Task:
Lines from the material below that hold the string "computer" are what is needed; copy each of them.

Material supplied:
╭──

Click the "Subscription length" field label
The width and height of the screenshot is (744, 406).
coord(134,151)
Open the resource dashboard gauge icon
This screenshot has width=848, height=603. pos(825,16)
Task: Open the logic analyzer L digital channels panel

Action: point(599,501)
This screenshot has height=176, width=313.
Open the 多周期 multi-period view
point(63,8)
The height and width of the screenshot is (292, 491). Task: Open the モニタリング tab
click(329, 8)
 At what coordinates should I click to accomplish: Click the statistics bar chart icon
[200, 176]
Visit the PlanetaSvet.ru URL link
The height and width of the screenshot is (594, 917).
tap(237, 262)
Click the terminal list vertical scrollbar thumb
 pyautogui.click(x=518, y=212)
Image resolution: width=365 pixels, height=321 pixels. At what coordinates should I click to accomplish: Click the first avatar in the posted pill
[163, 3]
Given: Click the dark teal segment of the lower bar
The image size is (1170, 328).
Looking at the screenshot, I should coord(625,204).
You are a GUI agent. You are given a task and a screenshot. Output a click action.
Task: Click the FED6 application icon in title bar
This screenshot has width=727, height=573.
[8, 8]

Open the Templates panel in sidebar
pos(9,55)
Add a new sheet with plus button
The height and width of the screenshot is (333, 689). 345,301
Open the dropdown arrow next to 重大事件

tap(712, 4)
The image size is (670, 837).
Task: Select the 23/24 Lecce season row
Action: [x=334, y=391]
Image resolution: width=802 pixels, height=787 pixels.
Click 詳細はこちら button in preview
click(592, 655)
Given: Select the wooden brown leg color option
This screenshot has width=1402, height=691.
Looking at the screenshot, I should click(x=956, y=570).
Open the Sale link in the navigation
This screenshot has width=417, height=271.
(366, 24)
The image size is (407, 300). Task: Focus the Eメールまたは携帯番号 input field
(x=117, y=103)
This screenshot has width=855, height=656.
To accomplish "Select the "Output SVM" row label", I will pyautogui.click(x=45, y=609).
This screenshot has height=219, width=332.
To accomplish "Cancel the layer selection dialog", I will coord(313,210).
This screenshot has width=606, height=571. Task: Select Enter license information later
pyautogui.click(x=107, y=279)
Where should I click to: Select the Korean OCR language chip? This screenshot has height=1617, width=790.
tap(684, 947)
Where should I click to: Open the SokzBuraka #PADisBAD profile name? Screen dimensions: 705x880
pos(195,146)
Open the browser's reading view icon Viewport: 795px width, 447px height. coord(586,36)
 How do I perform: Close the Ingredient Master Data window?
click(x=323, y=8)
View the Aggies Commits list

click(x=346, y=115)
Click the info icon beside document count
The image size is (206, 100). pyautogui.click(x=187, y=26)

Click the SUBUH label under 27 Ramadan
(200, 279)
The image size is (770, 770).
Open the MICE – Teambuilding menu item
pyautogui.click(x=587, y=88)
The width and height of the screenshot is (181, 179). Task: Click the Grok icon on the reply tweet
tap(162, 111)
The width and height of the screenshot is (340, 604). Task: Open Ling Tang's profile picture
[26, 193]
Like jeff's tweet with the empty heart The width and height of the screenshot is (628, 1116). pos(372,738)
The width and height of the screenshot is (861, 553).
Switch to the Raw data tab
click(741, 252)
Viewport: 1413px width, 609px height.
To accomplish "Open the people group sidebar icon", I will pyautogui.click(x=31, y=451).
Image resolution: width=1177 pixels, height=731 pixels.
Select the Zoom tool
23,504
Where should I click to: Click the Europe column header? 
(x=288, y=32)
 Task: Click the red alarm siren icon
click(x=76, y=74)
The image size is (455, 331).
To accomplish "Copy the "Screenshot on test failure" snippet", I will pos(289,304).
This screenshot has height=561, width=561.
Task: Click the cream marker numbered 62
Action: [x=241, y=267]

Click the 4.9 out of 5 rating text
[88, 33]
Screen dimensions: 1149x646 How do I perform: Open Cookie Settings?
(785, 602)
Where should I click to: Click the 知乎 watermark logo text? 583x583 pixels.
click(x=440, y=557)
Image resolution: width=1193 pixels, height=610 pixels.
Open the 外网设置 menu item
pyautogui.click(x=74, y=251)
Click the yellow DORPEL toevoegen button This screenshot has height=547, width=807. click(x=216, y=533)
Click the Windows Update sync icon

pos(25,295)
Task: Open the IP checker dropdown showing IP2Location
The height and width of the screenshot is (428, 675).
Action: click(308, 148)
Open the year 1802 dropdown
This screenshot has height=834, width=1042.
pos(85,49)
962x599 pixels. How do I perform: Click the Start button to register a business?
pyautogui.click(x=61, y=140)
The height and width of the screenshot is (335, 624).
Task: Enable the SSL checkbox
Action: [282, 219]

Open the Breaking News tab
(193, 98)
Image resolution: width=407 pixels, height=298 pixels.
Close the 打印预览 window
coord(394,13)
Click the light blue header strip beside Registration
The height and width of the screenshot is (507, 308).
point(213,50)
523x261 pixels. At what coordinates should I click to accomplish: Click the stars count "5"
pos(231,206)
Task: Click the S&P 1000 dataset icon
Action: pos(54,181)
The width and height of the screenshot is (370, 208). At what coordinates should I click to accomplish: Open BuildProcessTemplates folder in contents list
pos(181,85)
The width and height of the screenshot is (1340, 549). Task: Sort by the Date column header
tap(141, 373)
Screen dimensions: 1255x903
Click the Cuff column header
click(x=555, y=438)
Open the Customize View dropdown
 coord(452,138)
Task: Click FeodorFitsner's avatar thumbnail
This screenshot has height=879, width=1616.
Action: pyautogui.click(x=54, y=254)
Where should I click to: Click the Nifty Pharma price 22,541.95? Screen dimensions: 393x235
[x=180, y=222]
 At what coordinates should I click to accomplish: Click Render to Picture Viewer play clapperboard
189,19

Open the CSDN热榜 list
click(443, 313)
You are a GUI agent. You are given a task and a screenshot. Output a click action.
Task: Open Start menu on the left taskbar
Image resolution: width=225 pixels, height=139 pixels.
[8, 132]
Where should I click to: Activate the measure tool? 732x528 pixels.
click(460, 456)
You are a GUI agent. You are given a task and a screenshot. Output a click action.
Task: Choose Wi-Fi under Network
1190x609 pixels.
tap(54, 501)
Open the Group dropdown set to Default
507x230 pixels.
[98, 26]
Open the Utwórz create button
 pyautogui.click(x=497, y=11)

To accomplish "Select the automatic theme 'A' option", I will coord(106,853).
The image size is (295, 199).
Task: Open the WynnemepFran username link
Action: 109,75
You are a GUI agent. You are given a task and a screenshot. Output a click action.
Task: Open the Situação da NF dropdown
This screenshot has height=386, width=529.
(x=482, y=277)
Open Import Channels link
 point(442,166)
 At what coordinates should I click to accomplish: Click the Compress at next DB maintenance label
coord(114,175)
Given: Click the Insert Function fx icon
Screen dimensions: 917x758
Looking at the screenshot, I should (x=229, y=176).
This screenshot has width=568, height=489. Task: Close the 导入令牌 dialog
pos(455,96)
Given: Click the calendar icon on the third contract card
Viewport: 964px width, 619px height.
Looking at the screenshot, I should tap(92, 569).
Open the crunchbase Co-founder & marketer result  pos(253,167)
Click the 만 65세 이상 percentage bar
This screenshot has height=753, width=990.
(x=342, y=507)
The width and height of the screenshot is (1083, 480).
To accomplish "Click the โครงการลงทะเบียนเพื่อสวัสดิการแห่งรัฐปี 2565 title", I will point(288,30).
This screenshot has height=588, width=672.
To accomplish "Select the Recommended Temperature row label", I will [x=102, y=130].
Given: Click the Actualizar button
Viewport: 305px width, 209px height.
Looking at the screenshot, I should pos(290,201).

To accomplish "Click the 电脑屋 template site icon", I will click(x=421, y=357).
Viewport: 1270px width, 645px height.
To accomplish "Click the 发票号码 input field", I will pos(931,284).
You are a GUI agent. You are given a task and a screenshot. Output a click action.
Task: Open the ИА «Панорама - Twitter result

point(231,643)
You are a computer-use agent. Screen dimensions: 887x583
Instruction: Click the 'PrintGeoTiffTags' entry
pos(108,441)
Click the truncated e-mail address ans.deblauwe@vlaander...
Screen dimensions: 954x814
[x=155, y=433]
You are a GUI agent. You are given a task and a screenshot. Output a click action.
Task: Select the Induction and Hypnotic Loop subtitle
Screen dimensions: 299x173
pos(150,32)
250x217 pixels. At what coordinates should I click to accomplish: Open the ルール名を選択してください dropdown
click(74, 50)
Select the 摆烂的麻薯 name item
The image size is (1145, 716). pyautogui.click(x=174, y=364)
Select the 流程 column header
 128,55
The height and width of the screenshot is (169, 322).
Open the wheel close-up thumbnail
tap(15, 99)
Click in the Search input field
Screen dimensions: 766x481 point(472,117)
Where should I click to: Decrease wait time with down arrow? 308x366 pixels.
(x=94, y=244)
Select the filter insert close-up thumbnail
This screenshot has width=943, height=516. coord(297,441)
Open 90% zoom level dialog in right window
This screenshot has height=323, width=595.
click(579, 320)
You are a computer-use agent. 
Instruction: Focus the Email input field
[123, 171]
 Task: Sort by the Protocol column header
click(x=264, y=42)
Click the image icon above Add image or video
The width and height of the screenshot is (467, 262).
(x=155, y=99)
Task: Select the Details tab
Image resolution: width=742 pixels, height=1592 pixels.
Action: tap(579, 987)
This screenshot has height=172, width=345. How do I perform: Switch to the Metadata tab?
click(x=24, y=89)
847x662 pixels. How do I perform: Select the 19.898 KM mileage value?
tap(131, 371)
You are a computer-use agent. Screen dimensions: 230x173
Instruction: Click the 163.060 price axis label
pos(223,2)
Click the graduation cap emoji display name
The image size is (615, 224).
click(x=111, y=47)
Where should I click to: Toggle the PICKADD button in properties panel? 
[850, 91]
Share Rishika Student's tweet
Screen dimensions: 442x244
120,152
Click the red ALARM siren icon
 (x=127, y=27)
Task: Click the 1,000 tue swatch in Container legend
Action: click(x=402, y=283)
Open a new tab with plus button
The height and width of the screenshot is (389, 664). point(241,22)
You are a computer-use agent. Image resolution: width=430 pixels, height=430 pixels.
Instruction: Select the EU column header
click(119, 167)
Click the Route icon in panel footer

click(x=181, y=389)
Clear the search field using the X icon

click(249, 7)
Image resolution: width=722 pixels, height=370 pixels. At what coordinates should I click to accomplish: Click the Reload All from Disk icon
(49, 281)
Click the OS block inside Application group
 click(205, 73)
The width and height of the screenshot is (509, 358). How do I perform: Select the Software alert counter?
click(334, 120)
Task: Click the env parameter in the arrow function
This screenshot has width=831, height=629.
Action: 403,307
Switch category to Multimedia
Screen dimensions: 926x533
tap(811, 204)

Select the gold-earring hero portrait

╰──

Your solution:
You are a computer-use agent. Screen dimensions: 887x583
You are a computer-use agent. 
You are a computer-use agent. Screen dimensions: 230x173
You are a computer-use agent. Image resolution: width=430 pixels, height=430 pixels.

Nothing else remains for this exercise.